O mundos dos comics está a ganhar cada vez mais força na Sétima Arte, seja pelas adaptações que já nos chegaram como ainda pelas novas incursões que se avizinham e que têm um óptimo aspecto. Neste caso concreto, pela mão de Zack Snyder (300), chega-nos mais um salto da BD para o grande ecrã. Desta vez, falamos deWatchmen, um comic criado por Allan Moore e Dave Gibbons, lançado como mini-série na década de oitenta, que revolucionou a visão sobre os Super-Heróis ao fornecer-lhes um punhado de características psicológicas nunca antes vistas, conferindo-lhes um peso dramático e existencial inovador (mais informações ver aqui). Aqui vos deixo o teaser trailer para aguçar o apetite, enquanto esperamos por 2009.
A contar os dias que faltam para um dos grandes acontecimentos cinematográficos deste ano, aqui vos deixo duas pequenas prendas vindas directamente das trevas: em primeiro lugar temos um documentário feito pela HBO que nos traz um verdadeiro making of (já presente em parte no passado festival Optimus Alive! 08, onde uma enorme tenda promocional em forma de máscara do Batman acolhia, no seu interior com pufs simpáticos, à descoberta de novas imagens do filme para os mais curiosos), que somente encontro dividido em duas partes; em segundo lugar, temos um vídeo recheado de entrevistas aos actores e ao realizador, feitas por um crítico do site MovieWeb. Em qualquer um dos casos, a expectativa sobe a alturas desmedidas. Quem já viu fala de algo magistral. Falta pouco...

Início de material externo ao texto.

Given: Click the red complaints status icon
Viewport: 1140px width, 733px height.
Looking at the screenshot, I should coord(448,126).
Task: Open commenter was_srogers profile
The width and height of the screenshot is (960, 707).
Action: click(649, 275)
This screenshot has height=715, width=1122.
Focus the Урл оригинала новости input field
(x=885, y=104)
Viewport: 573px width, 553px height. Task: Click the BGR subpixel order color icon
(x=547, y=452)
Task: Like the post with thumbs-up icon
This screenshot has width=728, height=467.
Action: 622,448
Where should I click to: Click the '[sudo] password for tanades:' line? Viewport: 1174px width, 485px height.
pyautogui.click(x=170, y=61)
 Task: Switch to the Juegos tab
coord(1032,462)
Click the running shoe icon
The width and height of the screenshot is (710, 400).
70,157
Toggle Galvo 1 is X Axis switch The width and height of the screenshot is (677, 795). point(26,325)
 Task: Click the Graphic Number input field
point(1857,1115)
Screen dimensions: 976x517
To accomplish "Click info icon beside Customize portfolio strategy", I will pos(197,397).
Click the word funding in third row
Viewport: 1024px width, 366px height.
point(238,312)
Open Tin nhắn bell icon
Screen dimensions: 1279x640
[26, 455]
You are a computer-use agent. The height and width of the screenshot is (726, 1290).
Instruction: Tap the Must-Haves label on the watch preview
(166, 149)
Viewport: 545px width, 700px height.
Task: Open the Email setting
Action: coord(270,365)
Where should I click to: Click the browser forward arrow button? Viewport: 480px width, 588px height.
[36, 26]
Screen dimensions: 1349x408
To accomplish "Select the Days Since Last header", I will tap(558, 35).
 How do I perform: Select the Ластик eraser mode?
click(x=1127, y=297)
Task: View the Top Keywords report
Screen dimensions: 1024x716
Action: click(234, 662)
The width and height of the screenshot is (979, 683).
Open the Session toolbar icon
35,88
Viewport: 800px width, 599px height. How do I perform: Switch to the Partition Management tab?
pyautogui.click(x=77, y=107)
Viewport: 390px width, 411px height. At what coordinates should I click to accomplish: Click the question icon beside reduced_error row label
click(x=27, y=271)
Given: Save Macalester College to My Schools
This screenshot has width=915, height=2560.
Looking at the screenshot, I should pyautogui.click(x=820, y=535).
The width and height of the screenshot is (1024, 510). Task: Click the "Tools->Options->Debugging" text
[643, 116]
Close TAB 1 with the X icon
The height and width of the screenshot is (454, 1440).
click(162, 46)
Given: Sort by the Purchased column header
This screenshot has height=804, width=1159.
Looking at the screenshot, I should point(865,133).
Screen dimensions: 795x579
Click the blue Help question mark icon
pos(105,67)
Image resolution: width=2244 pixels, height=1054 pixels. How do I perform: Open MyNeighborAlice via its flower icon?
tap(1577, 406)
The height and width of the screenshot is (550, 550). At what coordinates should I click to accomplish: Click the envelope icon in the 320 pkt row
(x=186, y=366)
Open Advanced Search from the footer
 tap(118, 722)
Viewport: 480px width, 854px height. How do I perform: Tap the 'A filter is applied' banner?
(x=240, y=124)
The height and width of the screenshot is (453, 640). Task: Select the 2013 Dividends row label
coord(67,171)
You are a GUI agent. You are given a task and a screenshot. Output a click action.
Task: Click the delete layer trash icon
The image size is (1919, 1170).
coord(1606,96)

Por esta não se esperava, mas o homem do momento parece reinventar constantemente a sua carreira, e depois do fabuloso Homem de Ferro, Robert Downey Jr. volta a encarnar mais uma figura de peso, que desta vez nos leva a algo mais romântico e sedutor. Segundo o MovieWeb, Downey Jr. será o próximo Sherlock Holmes, num registo que irá alargar os horizontes à personagem para os ramos da acção e aventura (com base em Conan Doyle e ainda na banda desenhada de Lionel Wigram, um dos argumentistas deste filme e produtor de cinema). A realização ficará a cargo de Guy Ritchie, e a estreia espera-se em 2010.
A cena: Horas antes da decisiva batalha de Alamo, David Crockett (Billy Bob Thornton) decide acompanhar a marcha tocada pelos inimigos mexicanos, através de um contraponto improvisado ao violino.
A música: Da autoria do compositor Carter Burwell (o eterno colaborador musical dos irmãos Coen) e baseada na canção tradicional "Deguello", este exemplo de música diegética (a qual é ouvida simultaneamente pelos actores e pelo espectador) é o melhor momento desta bela obra cinematográfica, injustamente esquecida. A música funcionando como elemento provisório de pacificação e unificação.